Suez, J., Korem, T., Zeevi, D. et al. (2014). Artificial sweeteners induce glucose intolerance by altering the gut microbiota. Nature, advance online publication. doi: 10.1038/nature13793

Pollard JM and Bielamowicz MK. Sugar Substitutes - Weight loss, diabetes, safety, nutrition? Health Hints. April/May 2010; Vol. 14, No. 4, 5. htttp://fcs.tamu.edu/health/healthhints/2010/may/  (Accessed September 29, 2014).

Final comments

The results of this study did not lead to an immediate cure for any type of cancer, an invention that will stop world hunger or resolve a war. Nothing late-breaking, earth-shattering, blow-your-mind amazing, or change the world immediately comes out of this one study. I don't want to diminish, minimize or marginalize the quality and quantity of work that went into this study. It is a lot and overall, I think that they did it well. 

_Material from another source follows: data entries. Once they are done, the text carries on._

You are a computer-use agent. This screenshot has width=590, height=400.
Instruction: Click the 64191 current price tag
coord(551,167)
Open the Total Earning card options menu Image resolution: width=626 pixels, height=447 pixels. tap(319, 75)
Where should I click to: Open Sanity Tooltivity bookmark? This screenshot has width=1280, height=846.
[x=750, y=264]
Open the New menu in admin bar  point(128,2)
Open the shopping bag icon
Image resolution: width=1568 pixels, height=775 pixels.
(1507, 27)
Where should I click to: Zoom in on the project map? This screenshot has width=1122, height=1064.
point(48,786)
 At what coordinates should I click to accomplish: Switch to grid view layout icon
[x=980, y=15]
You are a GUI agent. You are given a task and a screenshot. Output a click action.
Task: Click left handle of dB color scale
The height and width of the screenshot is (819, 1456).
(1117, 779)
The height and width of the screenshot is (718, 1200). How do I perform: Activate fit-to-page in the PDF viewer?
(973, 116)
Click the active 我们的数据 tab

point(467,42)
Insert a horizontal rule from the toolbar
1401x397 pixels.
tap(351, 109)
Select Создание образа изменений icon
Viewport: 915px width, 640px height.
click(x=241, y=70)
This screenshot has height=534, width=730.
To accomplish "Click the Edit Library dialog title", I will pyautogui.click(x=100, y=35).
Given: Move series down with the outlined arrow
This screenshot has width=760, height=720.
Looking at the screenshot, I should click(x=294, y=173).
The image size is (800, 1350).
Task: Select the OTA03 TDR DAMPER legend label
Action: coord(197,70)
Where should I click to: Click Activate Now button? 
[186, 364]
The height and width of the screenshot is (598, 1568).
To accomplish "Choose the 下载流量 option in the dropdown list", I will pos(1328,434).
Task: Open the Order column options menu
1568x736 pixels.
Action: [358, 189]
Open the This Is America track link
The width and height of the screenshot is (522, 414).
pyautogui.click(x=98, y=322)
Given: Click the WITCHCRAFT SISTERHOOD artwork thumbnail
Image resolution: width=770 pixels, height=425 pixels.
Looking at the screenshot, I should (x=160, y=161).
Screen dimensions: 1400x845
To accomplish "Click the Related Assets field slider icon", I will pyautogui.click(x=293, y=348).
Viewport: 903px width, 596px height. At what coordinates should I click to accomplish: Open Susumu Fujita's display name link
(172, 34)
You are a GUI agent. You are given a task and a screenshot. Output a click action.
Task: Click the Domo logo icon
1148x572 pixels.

I am, however, baffled by the onslaught of attention this one study received. This one study that focused on the impact of saccharin on gut microbiota. Within minutes to hours of this paper first being published, online writers posted about it. It took me a long time to get through this paper and I'm still not clear on a few points. There is simply no way that the majority of people who initially reported on this research could have attempted to read the paper. I have a problem with that. Many people who wrote news articles about this research did not try to find a citation for the primary published source. 

I still struggle to understand why this particular article received so much attention. Really, only scientists working on gut microbiota should get excited and worked up over this paper at this time. Maybe nutrition students in graduate school should discuss this article during journal club. But that is it. My third cousin on my mom's side of the family who recently started working out and watching what she eats should not suddenly start panicking about her use of non-caloric artificial sweeteners and focusing on what is living in her intestine. Well, unless of course she a tapeworm infection.